Viste le tensioni politiche antitedesche dovute alla Prima guerra mondiale, i due si spostano in Ticino. Vivono a Muralto, finché – nel 1925 – acquistano un terreno a Minusio. È in questo periodo che Elisàr comincia a dipingere. Sulla base di un progetto architettonico che combina casa e tempio, viene eretto il «Sanctuarium Artis Elisarion», che apre al pubblico nel 1927. Von Kupffer muore nel 1942, mentre von Mayer nel 1960. Non si realizza il desiderio che sia il Cantone a occuparsi dell’edificio: erede diventa il Comune di Minusio.
Von Kupffer arrivò a fondare una religione, il Clarismo, un culto definito «antipatriarcale». Che cosa auspicava questa dottrina?

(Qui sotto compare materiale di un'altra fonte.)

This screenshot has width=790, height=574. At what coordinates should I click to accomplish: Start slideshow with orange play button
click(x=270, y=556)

Già durante gli anni in Italia Mayer e Kupffer sognano di creare una nuova religione, che chiameranno «Clarismo». Non sono gli unici a farlo in questo periodo: molto più successo, per esempio, ebbero Rudolf Steiner e la sua antroposofia. È un tentativo di superare le differenze fra generi, verso una fusione di caratteristiche maschili e femminili. A questo sottende senza dubbio un’apologia dell’omosessualità. Questo è ciò che si intendeva con «religione antipatriarcale». Per un certo tempo riscosse successo e in Germania furono perfino aperti dei centri claristi. Oggi, il loro programma può essere considerato come un’anticipazione delle attuali discussioni sulla diversità di gender e sulla questione LGBTQ.
Qual è il valore storico del dipinto appena restaurato Chiaro mondo dei Beati e del Santuario, che tanto suscitarono l’interesse di Szeemann? Egli gli dedicò ampio spazio nel suo progetto sul Monte Verità.

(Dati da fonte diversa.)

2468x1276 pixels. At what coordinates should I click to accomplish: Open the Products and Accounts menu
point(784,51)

Il Chiaro mondo dei Beati è l’opera centrale di Elisàr, l’apoteosi della religione che ideò, insieme a von Mayer, e della sua opera pittorica. Per esso, al secondo piano, fu costruita nel 1939 un’apposita sala circolare, fulcro del santuario Elisarion. Il «Chiaro mondo» conclude un percorso spirituale all’interno dell’edificio, lungo il quale si passava dal caos del mondo reale a una sorta di eden. Anche al pianterreno i visitatori potevano ammirare un gran numero di dipinti di Elisàr, che completavano questo pellegrinaggio.

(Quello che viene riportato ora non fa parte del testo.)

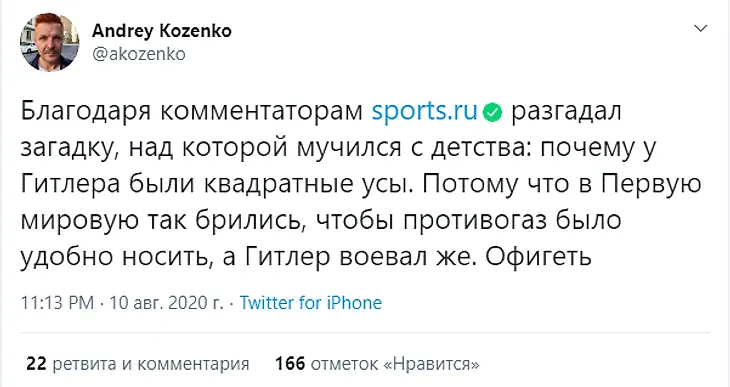Open Andrey Kozenko's profile avatar photo
Viewport: 730px width, 387px height.
click(x=49, y=42)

Il valore storico sta nella singolarità di questo grande dipinto che rappresenta il peculiare paradiso clarista nella forma di un dipinto circolare. Lo stile si inserisce nel concetto di «Arte ossessiva» e di sogno di una vita alternativa che affascinava tanto Harald Szeemann e che tanto lo interessava al Monte Verità.
Le esperienze del Monte Verità e il santuario di Minusio non ebbero una relazione diretta, ma secondo Szeemann il secondo fu quasi una continuazione ideale del primo. Come si inserisce oggi il dipinto nel contesto museale?
Gli interni originali dell’Elisarion di Minusio furono distrutti alla fine degli anni Settanta per trasformare l’edificio in un centro culturale. Szeemann, che aveva salvato in extremis il Chiaro mondo e tante altre opere, trovò una soluzione sistemandolo al Monte Verità. Fece costruire una sorta di capanna per esporre il Chiaro mondo e alcuni altri quadri.
Come segnala lei, Mayer e von Kupffer non erano in contatto con la comunità del Monte Verità, ma Szeemann aveva ragione: sono movimenti riformatori paralleli, sorti all’insegna della ricerca di un mondo migliore. Oggi il padiglione Elisarion restaurato è diventato uno dei luoghi emblematici del complesso museale Monte Verità, accanto all’albergo in stile Bauhaus e a Casa Anatta.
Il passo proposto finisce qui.